Quoting John Maynard Keynes on 'free trade':

"..The divorce between ownership and the real responsibility of management is serious within a country when, as a result of joint-stock enterprise, ownership is broken up between innumerable individuals who buy their interest today and sell it tomorrow and lack altogether both knowledge and responsibility towards what they momentarily own. But when the same principle is applied iternationally, it is, in times of stress, intolerable - I am irresponsible towards what I own and those who operate what I own
are irresponsible towards me. There may be some financial calculation which shows it to be advantageous that my savings should be invested in whatever quarter of the habitable globe shows the greatest marginal efficiency of capital or the highest rate of
interest. But experience is accumulating that remoteness between ownership and operation is an evil in the relations between men, likely or certain in the long run to set up strains and enmities
which will bring to nought the financial calculation. I sympathise, therefore, with those who would minimise, rather than
with those who would maximise, economic entanglement between

John Maynard Keynes



Myrtle Blackwood said...

Quoting George Soros on the free trade of global money:

... A lot of people marked the beginning of the current [global financial] crisis*** in Thailand. But there are others who say that ... the wrong lessons were learned in '94 and '95 in Mexico ...

“Yes. Well, you see, what happened in '94-'95, Mexico had, again, a pegged exchange system, had a trade deficit, and a current account deficit, and the peg couldn't be maintained. There was a crisis. The IMF, under the leadership of the Treasury came in with a very large rescue package, which allowed Mexico to service its debt, the Treasury bills that it had issued, in dollars. So the people who had invested in Mexico came out scot-free. That gave rise to what is considered the moral hazard--that it's safe to invest, even in an unsound economy, because if things go wrong, the IMF and the Treasury is going to bail you out. This is a particularly important factor in Russia, which was totally unsound, but people kept on lending money, because they were convinced that Russia is so important geo-politically, that we wouldn't let them default. It turned out to be false. But it led to this unsound lending and the moral hazard.Opinion has turned very strongly against moral hazard now, which actually creates the opposite problem, that the IMF is unable to come to the rescue, because if it did, it would be accused of bailing out the speculators and the unsound lenders. So it's unable to come to the rescue. Therefore, it's very risky to lend, and nobody wants to lend. So you now have a situation when there is a reverse flow of capital fleeing from the periphery, coming back to the center. Whereas, most of the remedies that are proposed are remedies against excessive investments, excessive lending. The problem now is exactly the opposite….”

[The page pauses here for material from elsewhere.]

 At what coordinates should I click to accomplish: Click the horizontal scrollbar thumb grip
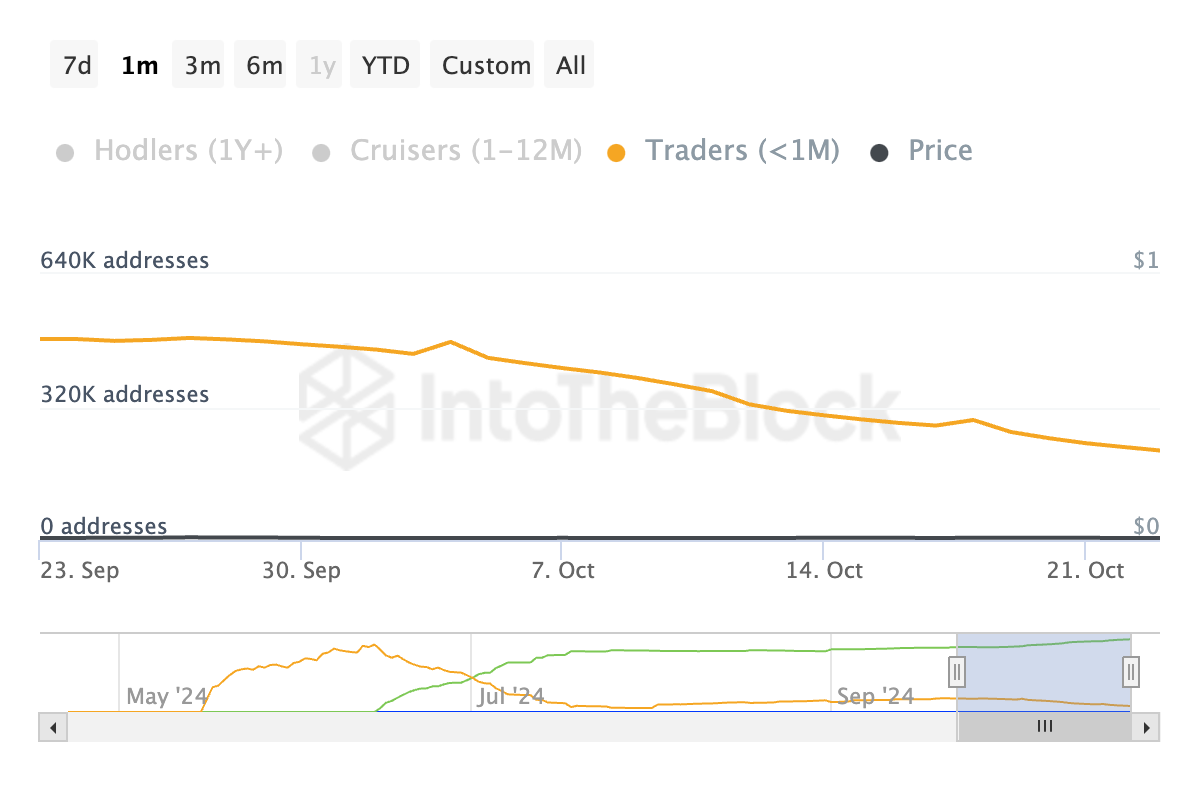[x=1044, y=727]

***1999 – George Soros on ‘The Crisis of Global Capitalism’. The system of currency pegs and interest-rate arbitrage. It leads to excessive borrowing and large trade deficits which results in the reversal of capital flows causing a global economic crisis. Soros says that the world doesn’t have an appropriate international mechanism for regulating the global financial markets. Bretton Woods, the IMF and the World Bank were created for different world – one in which there was no capital movements. These institutions were designed to make trade possible in the absence of international lending, and so on. You also had, at the time, fixed exchange rates. So the fixed exchange rate system broke down. Global capital markets developed. The institutions, the IMF, is not adequate to meet these circumstances.